Calculating very large powers of $e$

Question

I need to calculate $e^{1763.192674118048}$, but when I try to calculate it directly using Matlab it returns "Inf", i.e. it can't calculate it. How do I calculate this? For what it's worth, just getting the right power of 10 would be accurate enough for my purposes.

Answer 1

$$ \left\lfloor \frac{1763.192674118048}{\log 10} \right\rfloor = 765 $$ This is the logarithm base $e,$ so $\log 10 \approx 2.30258509$

Since $$ \frac{1763.192674118048}{\log 10} \approx 765.7448488 $$ we find that your number is $$ e^{1763.192674118048} \approx 5.5571 \cdot 10^{765} $$ because $$ 10^{0.7448488} \approx 5.5571 $$

Answer 2

To get the approximate power of ten, i.e. the $\alpha$ in $e^x \approx 10^\alpha$, by taking natural logarithms on both sides, $x \approx \alpha \ln 10$, so $\alpha = \frac x {\ln 10}$. That gives approximately $765$.

Answer 3

If, for your purposes, it would be sufficient to convert a power of e into a power of 10, then you can just change the base of the exponent:

$$e^x = (10^{\log_{10}(e)})^x = 10^{x \log_{10}(e)}$$

For example, this is done in the following Matlab code:

x = 3.2
y = x*log10(exp(1))
exp(x), 10^y

Answer 4

Use vpa (variable-precision arithmetic).

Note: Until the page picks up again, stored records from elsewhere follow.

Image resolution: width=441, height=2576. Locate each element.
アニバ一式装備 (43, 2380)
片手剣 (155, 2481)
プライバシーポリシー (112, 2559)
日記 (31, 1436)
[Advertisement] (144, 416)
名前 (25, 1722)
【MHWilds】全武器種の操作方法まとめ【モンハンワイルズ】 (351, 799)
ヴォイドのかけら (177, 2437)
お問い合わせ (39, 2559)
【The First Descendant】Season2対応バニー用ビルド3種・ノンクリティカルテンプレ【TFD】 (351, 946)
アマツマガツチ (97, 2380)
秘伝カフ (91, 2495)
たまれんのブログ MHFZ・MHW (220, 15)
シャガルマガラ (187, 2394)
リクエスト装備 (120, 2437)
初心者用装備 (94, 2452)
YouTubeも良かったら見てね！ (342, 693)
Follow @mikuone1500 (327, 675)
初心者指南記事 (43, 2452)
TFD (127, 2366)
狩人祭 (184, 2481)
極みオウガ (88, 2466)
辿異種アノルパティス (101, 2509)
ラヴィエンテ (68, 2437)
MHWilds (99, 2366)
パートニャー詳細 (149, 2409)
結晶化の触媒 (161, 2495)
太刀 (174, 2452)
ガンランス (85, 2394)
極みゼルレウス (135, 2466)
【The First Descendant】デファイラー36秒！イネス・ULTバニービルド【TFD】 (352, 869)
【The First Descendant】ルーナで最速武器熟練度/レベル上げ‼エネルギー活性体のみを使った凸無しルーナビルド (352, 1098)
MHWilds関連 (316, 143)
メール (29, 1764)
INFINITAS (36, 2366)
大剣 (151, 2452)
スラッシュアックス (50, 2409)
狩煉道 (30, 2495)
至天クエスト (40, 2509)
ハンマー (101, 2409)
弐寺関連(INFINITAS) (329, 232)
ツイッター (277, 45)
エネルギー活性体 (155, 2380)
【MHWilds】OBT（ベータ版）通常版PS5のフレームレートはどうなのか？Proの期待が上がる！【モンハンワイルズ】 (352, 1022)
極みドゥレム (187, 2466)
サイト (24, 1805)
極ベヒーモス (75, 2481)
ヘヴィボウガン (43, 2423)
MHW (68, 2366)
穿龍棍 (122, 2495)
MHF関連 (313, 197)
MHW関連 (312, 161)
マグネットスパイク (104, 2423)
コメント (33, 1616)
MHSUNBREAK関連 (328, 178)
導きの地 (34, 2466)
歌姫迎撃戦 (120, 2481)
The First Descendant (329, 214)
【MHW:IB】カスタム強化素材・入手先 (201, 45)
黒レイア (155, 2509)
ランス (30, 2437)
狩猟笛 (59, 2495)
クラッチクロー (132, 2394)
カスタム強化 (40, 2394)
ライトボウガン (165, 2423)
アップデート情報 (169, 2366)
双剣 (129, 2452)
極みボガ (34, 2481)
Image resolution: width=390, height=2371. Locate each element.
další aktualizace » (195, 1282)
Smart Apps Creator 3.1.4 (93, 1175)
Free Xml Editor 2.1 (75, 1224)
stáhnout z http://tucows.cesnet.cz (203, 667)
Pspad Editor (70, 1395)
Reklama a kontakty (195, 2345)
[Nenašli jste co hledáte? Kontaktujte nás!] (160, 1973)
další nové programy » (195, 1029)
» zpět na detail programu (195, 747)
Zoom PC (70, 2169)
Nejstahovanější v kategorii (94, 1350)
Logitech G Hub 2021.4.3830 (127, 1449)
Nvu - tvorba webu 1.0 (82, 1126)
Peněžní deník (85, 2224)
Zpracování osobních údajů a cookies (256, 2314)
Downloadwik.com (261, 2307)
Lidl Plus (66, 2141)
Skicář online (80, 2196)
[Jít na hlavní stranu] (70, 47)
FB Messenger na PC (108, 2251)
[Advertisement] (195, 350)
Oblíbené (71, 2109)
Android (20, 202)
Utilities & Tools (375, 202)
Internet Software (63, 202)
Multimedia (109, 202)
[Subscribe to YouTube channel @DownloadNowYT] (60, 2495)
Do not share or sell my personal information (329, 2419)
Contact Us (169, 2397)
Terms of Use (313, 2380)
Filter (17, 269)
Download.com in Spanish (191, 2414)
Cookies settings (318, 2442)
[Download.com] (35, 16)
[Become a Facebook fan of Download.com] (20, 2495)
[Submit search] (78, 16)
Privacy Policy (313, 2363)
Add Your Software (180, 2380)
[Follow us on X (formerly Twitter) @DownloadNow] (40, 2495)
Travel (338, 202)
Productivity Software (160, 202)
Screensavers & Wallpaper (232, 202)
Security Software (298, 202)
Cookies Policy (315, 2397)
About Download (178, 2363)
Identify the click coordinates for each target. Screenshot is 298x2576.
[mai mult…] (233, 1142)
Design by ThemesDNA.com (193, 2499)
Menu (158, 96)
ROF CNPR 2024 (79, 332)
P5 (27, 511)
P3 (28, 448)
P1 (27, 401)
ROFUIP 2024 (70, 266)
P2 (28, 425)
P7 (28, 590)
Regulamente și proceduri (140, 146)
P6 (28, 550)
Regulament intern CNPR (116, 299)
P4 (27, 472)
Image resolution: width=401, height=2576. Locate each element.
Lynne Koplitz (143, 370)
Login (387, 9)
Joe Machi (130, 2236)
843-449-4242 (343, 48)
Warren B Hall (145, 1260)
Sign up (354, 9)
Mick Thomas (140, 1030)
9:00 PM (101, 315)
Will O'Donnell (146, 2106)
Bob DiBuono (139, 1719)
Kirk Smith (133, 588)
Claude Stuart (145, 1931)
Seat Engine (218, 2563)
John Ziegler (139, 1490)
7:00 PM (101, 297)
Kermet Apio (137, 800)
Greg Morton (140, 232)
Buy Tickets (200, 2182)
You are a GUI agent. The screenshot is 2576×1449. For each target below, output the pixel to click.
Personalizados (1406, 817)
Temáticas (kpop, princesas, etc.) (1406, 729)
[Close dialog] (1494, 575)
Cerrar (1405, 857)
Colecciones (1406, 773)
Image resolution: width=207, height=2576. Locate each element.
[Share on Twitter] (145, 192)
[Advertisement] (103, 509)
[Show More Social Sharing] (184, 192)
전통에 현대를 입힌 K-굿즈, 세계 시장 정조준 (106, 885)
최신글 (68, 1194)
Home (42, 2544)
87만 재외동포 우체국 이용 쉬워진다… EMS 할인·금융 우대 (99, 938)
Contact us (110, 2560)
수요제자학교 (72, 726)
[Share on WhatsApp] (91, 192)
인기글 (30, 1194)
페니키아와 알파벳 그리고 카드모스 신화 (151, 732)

You can do it with strings

>> vpa('exp(1763.192674118048)')
ans =
5.5571088254929495883970009541213*10^765

or defining a symbolic variable

>> x = sym(1763.192674118048);
>> vpa(exp(x))
ans =
5.5571088254928906583892856815215*10^765

Answer 5

Since your looking for the power of 10, what you're asking is this:

Find $y$ such that $$e^{1763.192674118048}=10^y$$

Take the natural log of both sides:

$$\ln e^{1763.192674118048}= \ln 10^y$$

Bring the exponents to the front:

$$1763.192674118048\ln e= y\ln 10$$

Rewrite in terms of $y$ and evaluate ($\ln e = 1$):

$$y=\frac {1763.192674118048 \ln e}{\ln 10}= \frac{1763.192674118048}{\ln 10}\approx 765.7448489017067943$$

While $765.7448489017067943$ is number you're looking for because $$e^{1763.192674118048}\approx 10^{765.7448489017067943}$$
you could write this in spiffy standard notation. Consider:

$$10^{765.7448489017067943}=(10^{765})(10^{0.7448489017067943})$$

$$=5.5571088254929496998\times 10^{765}$$

And, yes, that is a lot of decimal points, but we were fed a lot to begin with, so it's a fair trade.